Short exercise:
Turn the part of the entries that opens with the line containing "Screen dimensions: 940x705" and closes with the line containing "Open TCP connection" into a two-column CSV headed "instruction" and "answer", with one row per entry. Enclose each field in double quotation marks and replace any line breaks within a field with spaces.

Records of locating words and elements
= = = = = = =
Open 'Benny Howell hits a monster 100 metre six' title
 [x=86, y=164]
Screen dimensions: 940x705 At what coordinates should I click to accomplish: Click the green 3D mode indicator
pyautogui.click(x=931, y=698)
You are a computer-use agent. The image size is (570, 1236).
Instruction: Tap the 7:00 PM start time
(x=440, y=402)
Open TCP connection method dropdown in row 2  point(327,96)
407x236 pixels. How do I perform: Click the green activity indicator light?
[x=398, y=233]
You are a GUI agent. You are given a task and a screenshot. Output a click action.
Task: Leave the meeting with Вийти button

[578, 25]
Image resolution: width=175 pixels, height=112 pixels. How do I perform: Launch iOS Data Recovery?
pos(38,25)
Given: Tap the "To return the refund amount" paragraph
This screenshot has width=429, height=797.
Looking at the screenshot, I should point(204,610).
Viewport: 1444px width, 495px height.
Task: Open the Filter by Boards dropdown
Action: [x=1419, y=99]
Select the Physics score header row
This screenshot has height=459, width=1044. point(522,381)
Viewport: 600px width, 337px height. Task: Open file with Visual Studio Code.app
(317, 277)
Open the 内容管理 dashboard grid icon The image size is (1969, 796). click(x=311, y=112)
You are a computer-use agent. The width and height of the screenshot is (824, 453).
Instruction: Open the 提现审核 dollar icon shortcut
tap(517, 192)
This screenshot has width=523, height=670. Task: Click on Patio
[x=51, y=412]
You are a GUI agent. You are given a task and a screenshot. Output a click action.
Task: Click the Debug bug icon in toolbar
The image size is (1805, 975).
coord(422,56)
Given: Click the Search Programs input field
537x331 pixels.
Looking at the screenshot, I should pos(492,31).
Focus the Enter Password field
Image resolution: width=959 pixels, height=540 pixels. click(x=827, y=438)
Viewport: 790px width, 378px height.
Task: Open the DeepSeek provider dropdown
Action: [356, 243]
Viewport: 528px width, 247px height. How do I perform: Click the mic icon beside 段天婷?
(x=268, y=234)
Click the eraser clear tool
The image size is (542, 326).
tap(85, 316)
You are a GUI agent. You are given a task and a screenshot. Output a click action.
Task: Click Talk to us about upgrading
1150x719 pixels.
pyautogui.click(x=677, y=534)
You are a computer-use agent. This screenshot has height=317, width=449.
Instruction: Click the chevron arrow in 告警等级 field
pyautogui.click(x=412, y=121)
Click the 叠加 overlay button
= = = = = = =
Expected output:
instruction,answer
"Screen dimensions: 940x705 At what coordinates should I click to accomplish: Click the green 3D mode indicator","pyautogui.click(x=931, y=698)"
"You are a computer-use agent. The image size is (570, 1236). Instruction: Tap the 7:00 PM start time","(x=440, y=402)"
"Open TCP connection method dropdown in row 2","point(327,96)"